They used to = quality Spyda, but not now since the original company went bust :-(


----------



## lachlanandmarcus (14 November 2008)

Mine lasted 4 months, but then so did my Harry Hall ones. Ive just bought some more hunters, but didnt make the mistake of paying full price, wont pay more than £30 for them now as quality is so dodgy, so have violent lilac ones 

I think they should sell the (v comfy) mouldings to a company that can actually make good quality boots, they certainly cant now.


----------



## Spyda (14 November 2008)

I'd not realised the company had changed.

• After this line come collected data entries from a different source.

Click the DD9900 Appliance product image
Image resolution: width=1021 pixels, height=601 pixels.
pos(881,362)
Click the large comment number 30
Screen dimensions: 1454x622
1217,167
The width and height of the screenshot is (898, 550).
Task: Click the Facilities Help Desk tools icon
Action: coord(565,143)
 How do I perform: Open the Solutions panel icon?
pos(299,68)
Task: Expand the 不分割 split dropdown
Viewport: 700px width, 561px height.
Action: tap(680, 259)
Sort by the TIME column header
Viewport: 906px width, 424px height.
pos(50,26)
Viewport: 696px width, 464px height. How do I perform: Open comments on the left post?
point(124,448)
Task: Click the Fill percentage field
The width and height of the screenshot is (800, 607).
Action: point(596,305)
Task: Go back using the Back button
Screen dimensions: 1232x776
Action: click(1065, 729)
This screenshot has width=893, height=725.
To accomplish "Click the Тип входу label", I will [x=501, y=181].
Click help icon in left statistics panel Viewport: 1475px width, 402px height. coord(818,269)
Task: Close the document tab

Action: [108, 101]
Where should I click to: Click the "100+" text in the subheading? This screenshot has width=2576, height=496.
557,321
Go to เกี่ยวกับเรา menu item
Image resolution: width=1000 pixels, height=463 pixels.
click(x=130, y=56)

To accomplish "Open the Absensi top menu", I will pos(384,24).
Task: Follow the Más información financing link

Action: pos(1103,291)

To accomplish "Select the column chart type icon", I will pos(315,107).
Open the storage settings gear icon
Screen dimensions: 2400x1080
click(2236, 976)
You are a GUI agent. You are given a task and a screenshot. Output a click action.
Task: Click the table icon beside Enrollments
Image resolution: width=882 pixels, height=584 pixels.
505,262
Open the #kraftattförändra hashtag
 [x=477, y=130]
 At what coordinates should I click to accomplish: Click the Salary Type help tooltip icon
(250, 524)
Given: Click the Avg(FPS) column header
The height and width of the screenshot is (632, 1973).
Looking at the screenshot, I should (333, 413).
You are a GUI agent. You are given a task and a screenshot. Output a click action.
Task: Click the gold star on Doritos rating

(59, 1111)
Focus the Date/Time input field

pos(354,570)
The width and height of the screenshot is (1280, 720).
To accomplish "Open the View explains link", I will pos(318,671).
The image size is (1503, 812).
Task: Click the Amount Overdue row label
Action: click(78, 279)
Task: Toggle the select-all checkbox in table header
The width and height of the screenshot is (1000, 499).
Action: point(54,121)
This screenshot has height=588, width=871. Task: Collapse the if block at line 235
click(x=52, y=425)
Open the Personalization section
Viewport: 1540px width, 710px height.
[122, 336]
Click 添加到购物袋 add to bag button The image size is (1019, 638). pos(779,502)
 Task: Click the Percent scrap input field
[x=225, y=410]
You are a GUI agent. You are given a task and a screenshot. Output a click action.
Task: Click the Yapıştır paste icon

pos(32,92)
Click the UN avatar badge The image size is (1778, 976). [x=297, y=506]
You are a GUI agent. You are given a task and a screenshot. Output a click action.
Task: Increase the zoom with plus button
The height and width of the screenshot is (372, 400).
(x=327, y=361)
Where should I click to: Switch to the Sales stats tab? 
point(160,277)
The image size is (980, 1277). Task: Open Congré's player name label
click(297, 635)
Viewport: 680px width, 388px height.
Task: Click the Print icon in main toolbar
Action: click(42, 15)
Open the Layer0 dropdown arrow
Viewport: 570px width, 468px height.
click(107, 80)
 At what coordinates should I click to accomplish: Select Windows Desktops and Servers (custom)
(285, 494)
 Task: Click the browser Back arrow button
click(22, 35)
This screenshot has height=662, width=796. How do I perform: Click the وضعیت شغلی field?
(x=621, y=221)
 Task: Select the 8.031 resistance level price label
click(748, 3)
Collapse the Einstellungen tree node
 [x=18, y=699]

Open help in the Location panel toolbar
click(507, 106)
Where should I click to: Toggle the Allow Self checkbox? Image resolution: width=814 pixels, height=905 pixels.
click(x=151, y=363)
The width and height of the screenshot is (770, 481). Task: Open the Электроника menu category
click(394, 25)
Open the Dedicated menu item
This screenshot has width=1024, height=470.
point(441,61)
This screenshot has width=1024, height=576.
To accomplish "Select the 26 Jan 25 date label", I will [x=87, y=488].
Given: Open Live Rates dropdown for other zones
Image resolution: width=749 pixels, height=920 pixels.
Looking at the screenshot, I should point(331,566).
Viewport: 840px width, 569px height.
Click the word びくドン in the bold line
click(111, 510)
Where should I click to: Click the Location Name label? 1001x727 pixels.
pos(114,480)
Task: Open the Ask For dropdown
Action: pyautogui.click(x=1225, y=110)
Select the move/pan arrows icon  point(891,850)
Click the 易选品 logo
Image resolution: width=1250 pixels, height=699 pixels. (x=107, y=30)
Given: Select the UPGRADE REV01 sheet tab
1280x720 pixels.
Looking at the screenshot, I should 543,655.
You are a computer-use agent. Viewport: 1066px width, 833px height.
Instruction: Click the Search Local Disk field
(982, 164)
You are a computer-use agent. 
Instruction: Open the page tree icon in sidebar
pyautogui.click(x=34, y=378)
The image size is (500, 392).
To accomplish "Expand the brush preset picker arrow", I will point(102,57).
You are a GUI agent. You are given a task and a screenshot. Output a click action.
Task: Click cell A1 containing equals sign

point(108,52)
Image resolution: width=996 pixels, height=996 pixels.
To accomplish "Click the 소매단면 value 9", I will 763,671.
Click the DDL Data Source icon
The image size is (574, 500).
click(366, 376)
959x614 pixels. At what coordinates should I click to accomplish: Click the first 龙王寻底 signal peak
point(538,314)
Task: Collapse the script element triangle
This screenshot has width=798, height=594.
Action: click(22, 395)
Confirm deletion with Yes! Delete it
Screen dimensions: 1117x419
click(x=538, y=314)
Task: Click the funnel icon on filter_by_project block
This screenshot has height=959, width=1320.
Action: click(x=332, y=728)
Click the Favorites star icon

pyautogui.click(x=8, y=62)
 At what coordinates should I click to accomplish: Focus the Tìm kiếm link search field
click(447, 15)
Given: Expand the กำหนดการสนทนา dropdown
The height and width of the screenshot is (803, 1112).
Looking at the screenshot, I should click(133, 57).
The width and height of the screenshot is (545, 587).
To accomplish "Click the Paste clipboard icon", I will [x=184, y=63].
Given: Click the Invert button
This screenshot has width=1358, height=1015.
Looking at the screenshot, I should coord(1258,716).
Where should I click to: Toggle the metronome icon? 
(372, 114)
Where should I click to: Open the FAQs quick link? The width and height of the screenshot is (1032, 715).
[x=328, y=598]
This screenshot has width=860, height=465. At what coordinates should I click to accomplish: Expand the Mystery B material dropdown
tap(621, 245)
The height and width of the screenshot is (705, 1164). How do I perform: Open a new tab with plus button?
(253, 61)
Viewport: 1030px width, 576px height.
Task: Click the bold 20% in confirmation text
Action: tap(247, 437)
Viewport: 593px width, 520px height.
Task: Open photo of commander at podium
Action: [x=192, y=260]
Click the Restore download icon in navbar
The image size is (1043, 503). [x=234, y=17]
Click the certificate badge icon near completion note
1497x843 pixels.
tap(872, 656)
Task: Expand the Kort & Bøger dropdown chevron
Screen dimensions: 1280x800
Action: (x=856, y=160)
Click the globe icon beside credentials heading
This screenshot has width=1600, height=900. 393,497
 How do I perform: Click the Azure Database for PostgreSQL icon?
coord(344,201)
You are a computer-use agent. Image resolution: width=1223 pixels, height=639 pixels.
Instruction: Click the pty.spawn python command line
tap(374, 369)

Typical, all those years I couldn't AFFORD Hunter wellies they were probably being well made and deserving of the price. Now I can afford to buy 'em they're crud!!!! Sods law


----------



## milliepup (14 November 2008)

My sister bought some of the new ones and she works for me 3 mornings a week. They lasted a grand total of 4 months! Absolute rubbish these days. Very cheap and nastily put together. Like someone else said almost more cost effective to buy cheaper makes and replace.


----------



## livetoride (14 November 2008)

I guess mine must be "old" Hunters - I've had them for quite a few years now and they are still fine, though I do not wear them daily by any means.

It's so sad when such normally reliable old brands let you down.


----------